Changing the subject means rearranging a formula so that a specific letter sits alone on one side of the equals sign.

If we want to "make $x$ the subject", our final answer must look like:

$$ x = \dots $$

1. The Golden Rule: Reverse Operations

Think of the subject (let's say $x$) as a gift that has been wrapped up in layers. To get to the $x$, you must unwrap the layers one by one, starting from the outside.

You do this by performing the Opposite Operation:

If you see Addition (+), you Subtract.
If you see Subtraction (-), you Add.
If you see Multiplication ($\times$), you Divide.
If you see Division ($\div$), you Multiply.
If you see Squaring ($x^2$), you Square Root.

2. Reverse SAMDIB

When solving, we usually follow BIDMAS/BODMAS. When rearranging, we usually go in reverse:

Undo Addition/Subtraction first.
Undo Multiplication/Division next.
Undo Indices (Powers/Roots) last.

Example: Make $x$ the subject of $y = 2x + 5$ Step 1: Undo the +5 (Subtract 5 from both sides) $$ y - 5 = 2x $$ Step 2: Undo the $\times 2$ (Divide both sides by 2) $$ \frac{y - 5}{2} = x $$ Answer: $ x = \frac{y - 5}{2} $

3. The "Factorising" Trap

Sometimes $x$ appears twice in the equation.
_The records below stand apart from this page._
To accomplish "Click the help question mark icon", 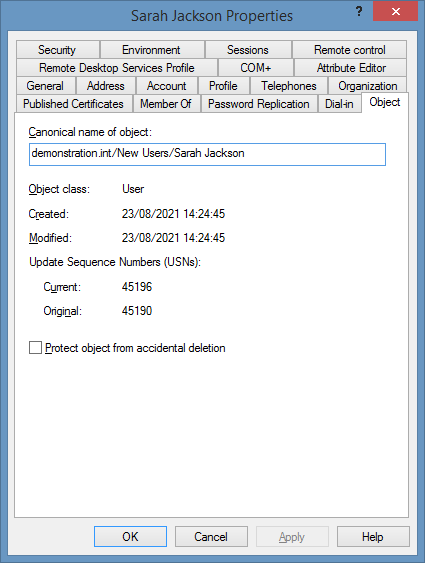I will tap(359, 12).
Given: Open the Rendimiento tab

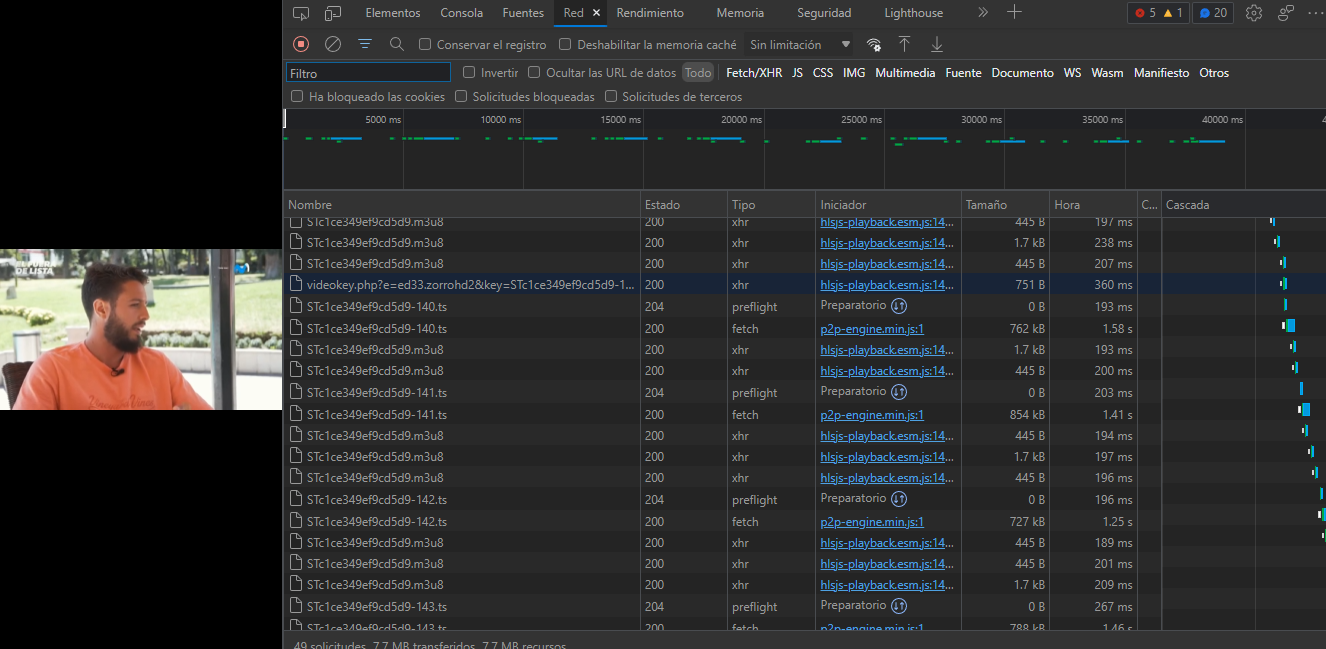Looking at the screenshot, I should click(x=650, y=13).
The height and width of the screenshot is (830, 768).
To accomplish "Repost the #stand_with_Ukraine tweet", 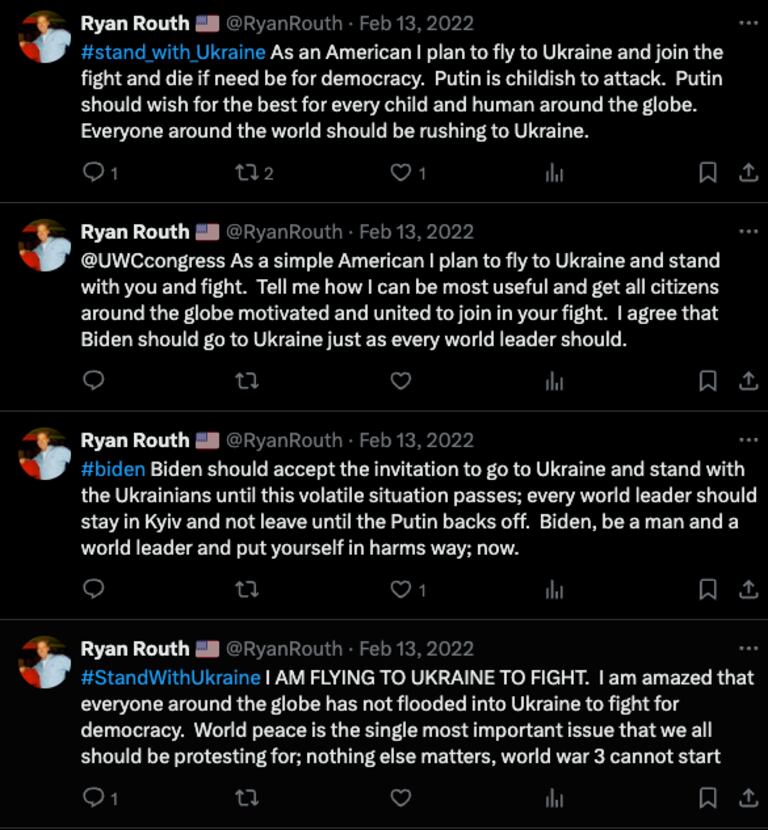I will [x=245, y=173].
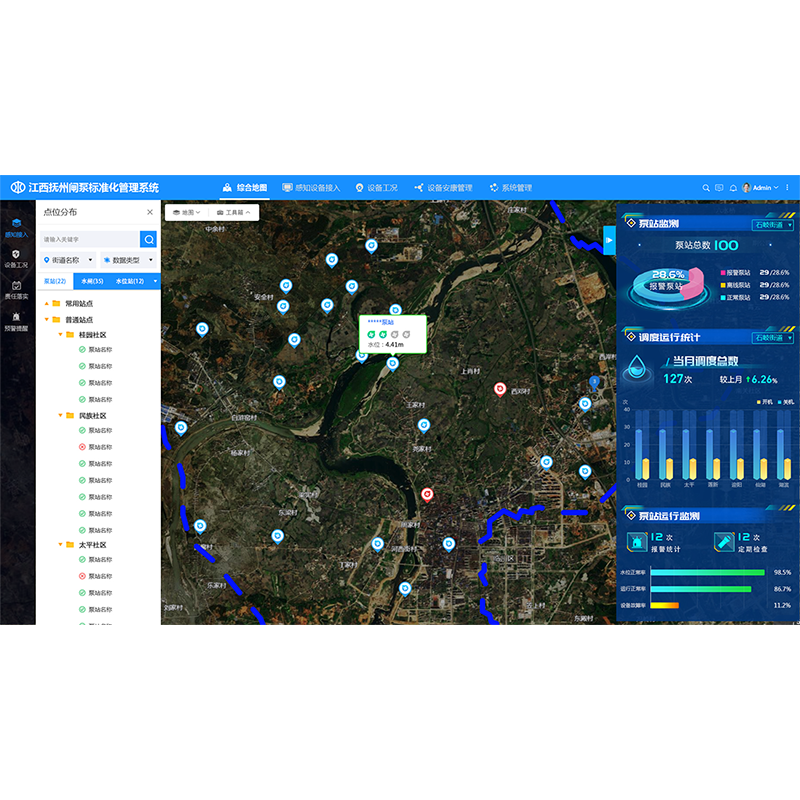
Task: Switch to the 水闸(35) tab
Action: pos(92,281)
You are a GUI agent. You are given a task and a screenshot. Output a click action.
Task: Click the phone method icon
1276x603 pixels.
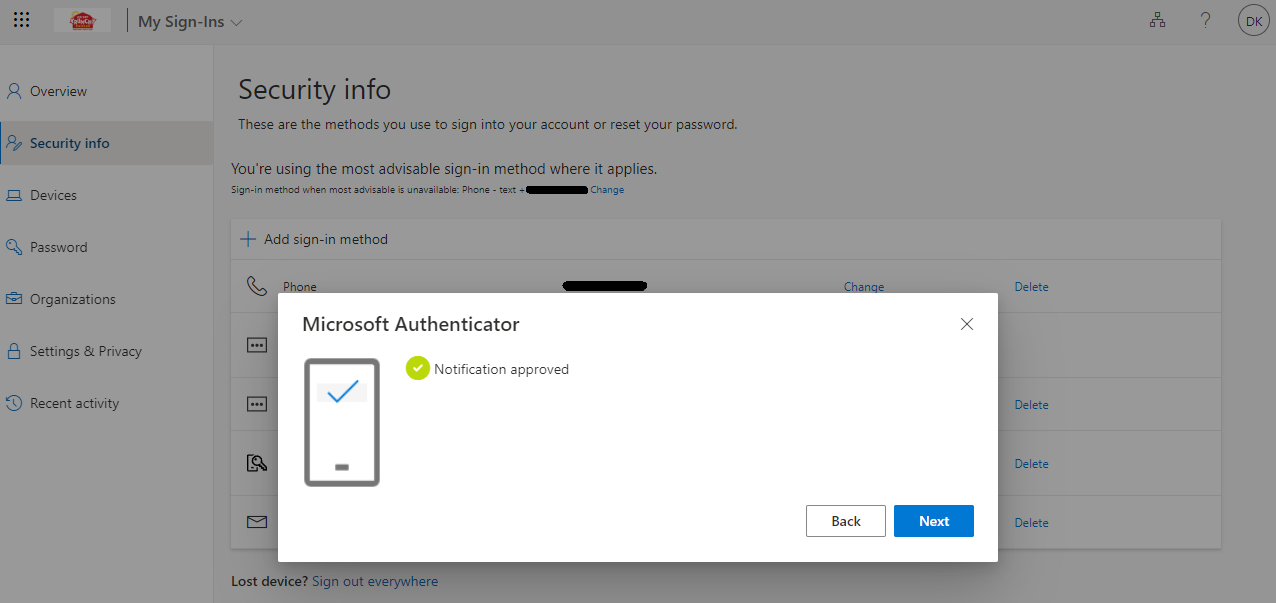point(256,286)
You cannot just move one $x$ and leave the other. You must collect them on the same side and factorise.

Example: Make $x$ the subject of $ax - y = bx$ Step 1: Get all $x$'s on one side. $$ ax - bx = y $$ Step 2: Factorise out the $x$. $$ x(a - b) = y $$ Step 3: Divide by the bracket. $$ x = \frac{y}{a - b} $$

Practice Questions & Solutions

Try to make $x$ the subject in each question.

Q1: $ y = x - 4 $

Opposite of minus 4 is plus 4.
Add 4 to both sides.
$ x = y + 4 $

Q2: $ y = 5x $

This means $5 \times x$.
Opposite of multiply is divide.
Divide both sides by 5.
$ x = \frac{y}{5} $

Q3: $ y = mx + c $

1. Move the $+c$ first (Subtraction).
$ y - c = mx $

2. Move the $m$ (Division).
$ x = \frac{y - c}{m} $

Q4: $ y = \frac{x}{a} - b $

1. Move the $-b$ (Addition).
$ y + b = \frac{x}{a} $

2. Move the $\div a$ (Multiplication).
Be careful: Multiply the entire left side by $a$.
$ x = a(y + b) $

Q5: $ y = x^2 + 7 $

1. Move the $+7$ (Subtraction).
$ y - 7 = x^2 $

2. Undo the square (Square Root).
$ x = \sqrt{y - 7} $

Q6: $ y = \sqrt{x + 3} $

1. Undo the square root (Square both sides).
$ y^2 = x + 3 $

2. Move the $+3$ (Subtraction).
$ x = y^2 - 3 $

Q7: $ y = \frac{5}{x} $

Trick Question: $x$ is on the bottom!
1. Multiply by $x$ to get it off the bottom.
$ xy = 5 $

2. Divide by $y$ to leave $x$ alone.
$ x = \frac{5}{y} $

Q8: $ P = 2(x + w) $

1. Divide by 2 (easier than expanding first).
$ \frac{P}{2} = x + w $

2. Subtract $w$.
$ x = \frac{P}{2} - w $

Q9: $ ax + b = cx + d $

$x$ is on both sides.
1. Subtract $cx$ to get $x$'s on the left.
$ ax - cx + b = d $

2. Subtract $b$ to get non-$x$'s on the right.
$ ax - cx = d - b $

3. Factorise the left side.
$ x(a - c) = d - b $

4. Divide by the bracket.
$ x = \frac{d - b}{a - c} $

Q10: $ y = \frac{x + a}{x - b} $

Hardest Type!
1. Multiply by the denominator $(x - b)$.
$ y(x - b) = x + a $

2. Expand the bracket.
$ xy - by = x + a $

3. Collect $x$ terms on the left, everything else on the right.
$ xy - x = a + by $

4. Factorise $x$.
$ x(y - 1) = a + by $

5. Divide by the bracket.
$ x = \frac{a + by}{y - 1} $